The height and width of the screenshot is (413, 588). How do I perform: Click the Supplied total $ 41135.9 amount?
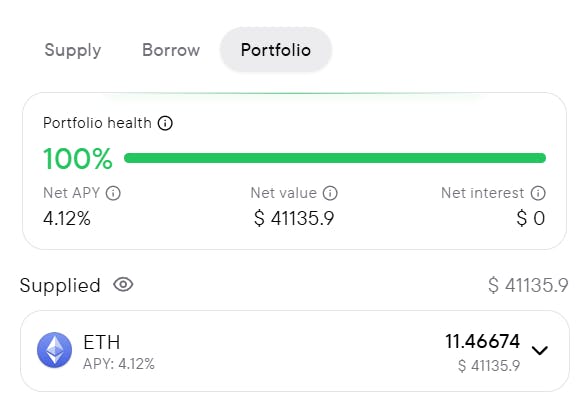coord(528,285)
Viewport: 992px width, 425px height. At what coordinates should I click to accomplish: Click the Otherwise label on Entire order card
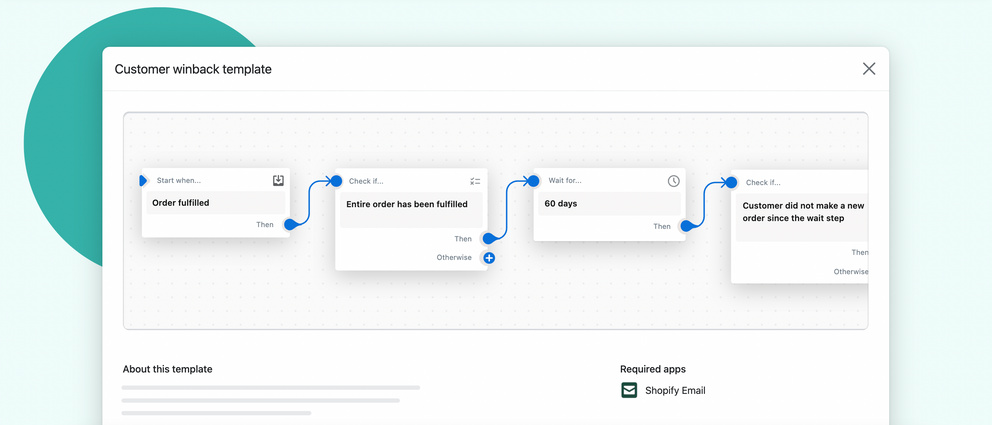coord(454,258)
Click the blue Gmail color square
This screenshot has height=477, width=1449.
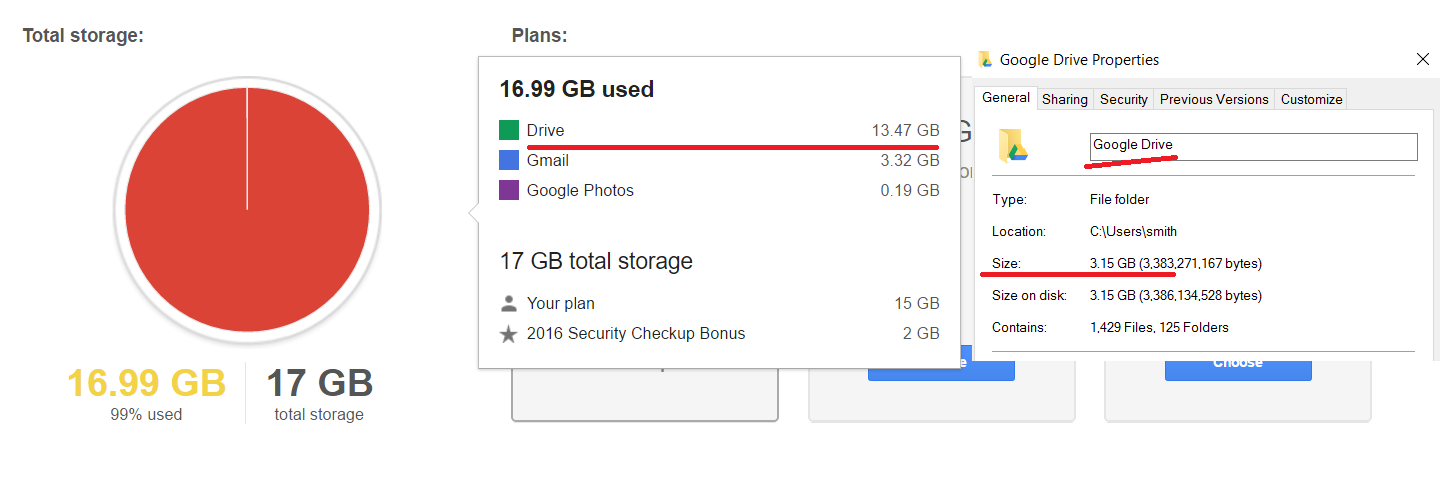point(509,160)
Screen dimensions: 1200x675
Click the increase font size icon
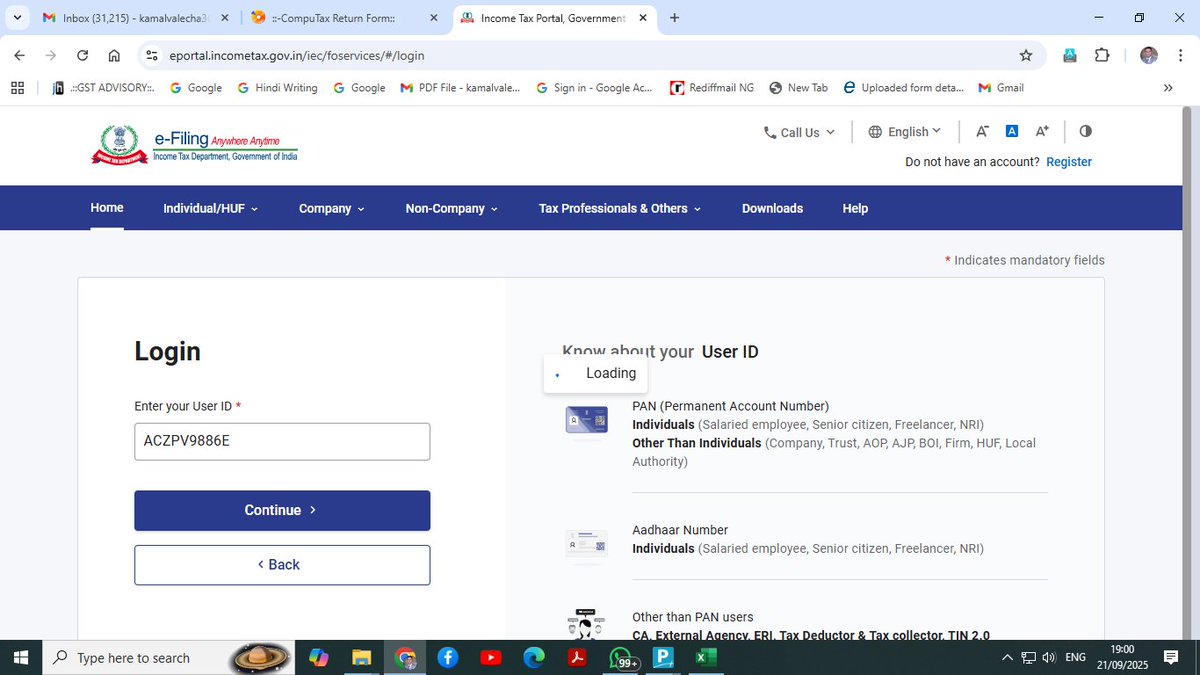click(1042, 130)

• Assigned task:
The answer should match the material exactly, with every picture removed.

• Result below:
The height and width of the screenshot is (413, 588). How do I perform: Click the Supplied total $ 41135.9 amount?
coord(528,285)
Viewport: 992px width, 425px height. At what coordinates should I click to accomplish: Click the Otherwise label on Entire order card
coord(454,258)
Click the blue Gmail color square
This screenshot has height=477, width=1449.
point(509,160)
Screen dimensions: 1200x675
Click the increase font size icon
click(1042, 130)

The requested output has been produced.